The review highlights critical limitations and translational gaps. Biomarker responses were heterogeneous across studies due to differences in exercise protocols, participant characteristics, assay methods, and follow-up durations. No included RCT evaluated aerobic exercise in isolation. Sample sizes were generally modest, and few studies stratified results by sex, age subgroup, or sarcopenia severity. The authors conclude that integrating comprehensive biomarker profiling with personalized exercise prescription holds strong potential for precision medicine approaches to sarcopenia, but large-scale, standardized trials with validated biomarker panels are urgently needed.
Key Findings
- IL-6 was reduced in all four RCTs that measured it following resistance or combined training in sarcopenic older adults (mean age 69 years)

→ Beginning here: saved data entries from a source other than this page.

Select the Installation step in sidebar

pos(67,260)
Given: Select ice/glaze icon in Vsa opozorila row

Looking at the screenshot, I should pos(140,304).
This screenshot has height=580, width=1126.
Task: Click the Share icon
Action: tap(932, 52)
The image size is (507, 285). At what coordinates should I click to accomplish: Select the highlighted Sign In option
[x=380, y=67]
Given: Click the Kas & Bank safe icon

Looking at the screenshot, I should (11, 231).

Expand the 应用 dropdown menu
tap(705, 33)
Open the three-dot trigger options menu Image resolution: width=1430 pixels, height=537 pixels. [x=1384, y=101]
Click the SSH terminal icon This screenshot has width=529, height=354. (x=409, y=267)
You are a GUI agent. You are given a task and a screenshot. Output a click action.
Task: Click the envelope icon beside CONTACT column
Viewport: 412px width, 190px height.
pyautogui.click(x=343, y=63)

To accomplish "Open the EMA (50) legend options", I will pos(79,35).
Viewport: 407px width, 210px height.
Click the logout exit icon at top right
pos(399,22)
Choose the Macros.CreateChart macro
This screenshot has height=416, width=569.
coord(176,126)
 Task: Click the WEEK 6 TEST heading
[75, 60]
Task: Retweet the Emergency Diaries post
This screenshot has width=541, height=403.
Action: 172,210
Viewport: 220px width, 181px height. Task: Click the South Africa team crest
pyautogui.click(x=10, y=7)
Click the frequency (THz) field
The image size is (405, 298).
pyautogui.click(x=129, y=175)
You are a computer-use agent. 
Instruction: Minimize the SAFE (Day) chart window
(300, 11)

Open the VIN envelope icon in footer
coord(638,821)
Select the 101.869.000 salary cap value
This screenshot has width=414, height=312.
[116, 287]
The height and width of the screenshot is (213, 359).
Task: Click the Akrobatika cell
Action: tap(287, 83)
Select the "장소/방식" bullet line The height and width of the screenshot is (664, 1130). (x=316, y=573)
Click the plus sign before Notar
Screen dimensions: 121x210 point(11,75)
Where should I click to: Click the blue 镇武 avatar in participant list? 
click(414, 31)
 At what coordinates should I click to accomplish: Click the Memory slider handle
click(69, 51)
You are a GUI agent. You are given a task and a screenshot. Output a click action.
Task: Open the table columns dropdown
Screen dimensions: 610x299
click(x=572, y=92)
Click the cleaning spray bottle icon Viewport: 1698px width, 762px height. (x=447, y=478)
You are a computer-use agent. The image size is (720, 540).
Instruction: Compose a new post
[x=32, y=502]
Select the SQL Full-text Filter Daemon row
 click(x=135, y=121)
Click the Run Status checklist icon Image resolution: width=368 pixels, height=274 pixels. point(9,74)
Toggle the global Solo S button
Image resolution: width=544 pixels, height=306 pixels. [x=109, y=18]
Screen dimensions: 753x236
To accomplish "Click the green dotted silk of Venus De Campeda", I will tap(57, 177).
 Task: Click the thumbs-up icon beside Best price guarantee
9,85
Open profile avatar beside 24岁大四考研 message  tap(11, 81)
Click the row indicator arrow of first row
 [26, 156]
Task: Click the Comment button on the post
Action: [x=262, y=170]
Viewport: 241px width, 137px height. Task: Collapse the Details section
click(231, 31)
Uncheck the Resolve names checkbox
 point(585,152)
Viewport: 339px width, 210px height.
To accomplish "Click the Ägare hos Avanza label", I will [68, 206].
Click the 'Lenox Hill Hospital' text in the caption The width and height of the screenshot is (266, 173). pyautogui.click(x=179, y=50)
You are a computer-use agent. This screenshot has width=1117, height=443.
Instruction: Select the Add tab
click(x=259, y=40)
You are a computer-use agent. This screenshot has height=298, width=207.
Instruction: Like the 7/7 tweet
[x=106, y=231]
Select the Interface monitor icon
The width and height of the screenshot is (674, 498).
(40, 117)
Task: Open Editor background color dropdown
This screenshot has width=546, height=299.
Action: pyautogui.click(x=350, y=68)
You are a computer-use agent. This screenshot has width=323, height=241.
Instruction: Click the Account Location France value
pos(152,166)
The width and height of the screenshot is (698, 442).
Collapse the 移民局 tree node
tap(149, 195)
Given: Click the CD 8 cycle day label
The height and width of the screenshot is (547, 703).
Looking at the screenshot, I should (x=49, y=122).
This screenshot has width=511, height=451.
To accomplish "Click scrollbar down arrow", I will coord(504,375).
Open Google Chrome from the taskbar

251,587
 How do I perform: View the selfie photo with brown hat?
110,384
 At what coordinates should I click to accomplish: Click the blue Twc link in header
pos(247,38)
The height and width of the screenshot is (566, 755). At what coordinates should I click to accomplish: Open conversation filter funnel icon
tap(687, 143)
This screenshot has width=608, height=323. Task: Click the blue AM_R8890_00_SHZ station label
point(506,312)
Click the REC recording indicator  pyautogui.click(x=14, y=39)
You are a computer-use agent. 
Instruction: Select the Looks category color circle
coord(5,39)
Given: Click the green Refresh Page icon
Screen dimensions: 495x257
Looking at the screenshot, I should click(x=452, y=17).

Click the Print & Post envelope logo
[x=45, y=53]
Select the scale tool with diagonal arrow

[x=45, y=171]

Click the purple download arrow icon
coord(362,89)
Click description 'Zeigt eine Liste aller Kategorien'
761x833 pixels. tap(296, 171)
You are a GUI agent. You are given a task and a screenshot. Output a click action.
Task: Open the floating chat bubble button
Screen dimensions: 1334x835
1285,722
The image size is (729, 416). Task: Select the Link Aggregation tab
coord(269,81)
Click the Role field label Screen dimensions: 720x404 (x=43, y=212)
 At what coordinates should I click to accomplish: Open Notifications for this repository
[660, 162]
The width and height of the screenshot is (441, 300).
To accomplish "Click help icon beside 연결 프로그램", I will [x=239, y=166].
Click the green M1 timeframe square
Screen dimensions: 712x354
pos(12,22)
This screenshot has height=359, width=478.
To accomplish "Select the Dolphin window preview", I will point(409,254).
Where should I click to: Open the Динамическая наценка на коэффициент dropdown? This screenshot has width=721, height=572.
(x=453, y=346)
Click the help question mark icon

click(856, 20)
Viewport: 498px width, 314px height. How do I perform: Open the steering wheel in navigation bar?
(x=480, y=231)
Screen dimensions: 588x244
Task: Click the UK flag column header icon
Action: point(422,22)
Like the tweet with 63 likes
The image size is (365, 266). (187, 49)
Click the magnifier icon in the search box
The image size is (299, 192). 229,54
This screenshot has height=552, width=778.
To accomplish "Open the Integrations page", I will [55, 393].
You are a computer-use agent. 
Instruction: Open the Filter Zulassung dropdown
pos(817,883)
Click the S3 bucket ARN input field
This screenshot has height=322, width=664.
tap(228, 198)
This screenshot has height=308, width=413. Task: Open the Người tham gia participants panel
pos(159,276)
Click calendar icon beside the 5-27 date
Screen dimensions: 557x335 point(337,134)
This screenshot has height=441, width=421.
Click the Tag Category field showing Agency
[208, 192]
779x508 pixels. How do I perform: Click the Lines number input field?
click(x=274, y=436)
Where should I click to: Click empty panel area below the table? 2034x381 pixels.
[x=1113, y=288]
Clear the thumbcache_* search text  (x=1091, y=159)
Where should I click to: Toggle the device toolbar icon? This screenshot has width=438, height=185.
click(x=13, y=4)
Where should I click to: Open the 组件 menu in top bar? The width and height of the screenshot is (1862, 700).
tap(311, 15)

- TNF-α decreased significantly after 6 months of combined training (Ghayomzadeh et al.), with greater reductions when exercise was paired with whey protein supplementation
- IGF-1 increased significantly following a 6-month combined training protocol, supporting PI3K/Akt/mTOR anabolic signaling
- Myostatin declined and follistatin rose with resistance training, shifting the myostatin:follistatin ratio toward net muscle anabolism
- Mean methodological quality score across 6 RCTs was 8.3/10, with 4 rated 'Excellent' (9/10) and 2 rated 'Good' (7/10)
- Emerging exerkines—irisin, apelin, BAIBA, decorin, BDNF, and Metrnl—were identified as promising but under-studied biomarkers in sarcopenia RCTs
- Average dropout rate across the 6 included RCTs was 17% (range 0–43%), with interventions lasting 8–24 weeks
Methodology
This structured narrative review searched PubMed and Google Scholar for RCTs published January 2019–September 2025 using terms including 'sarcopenia,' 'exercise,' 'biomarkers,' 'myokines,' and 'exerkines.' Inclusion required RCT design, a non-exercising control group, and confirmed sarcopenia diagnosis. Six RCTs met all criteria. Methodological quality was assessed using a 10-domain checklist adapted from PRISMA 2020 and CONSORT 2010 guidelines, with ratings of Excellent (9–10), Good (6–8), Fair (4–5), or Poor (0–3). No meta-analytic pooling was performed due to heterogeneity in biomarkers, protocols, and populations.
Study Limitations
Only six RCTs met inclusion criteria, limiting the breadth of conclusions; sample sizes were small and populations heterogeneous in age, sex, and sarcopenia severity, reducing generalizability. No studies examined aerobic exercise in isolation, and biomarker measurement methods varied significantly across trials, making cross-study comparisons difficult. The authors declared no external funding and no conflicts of interest.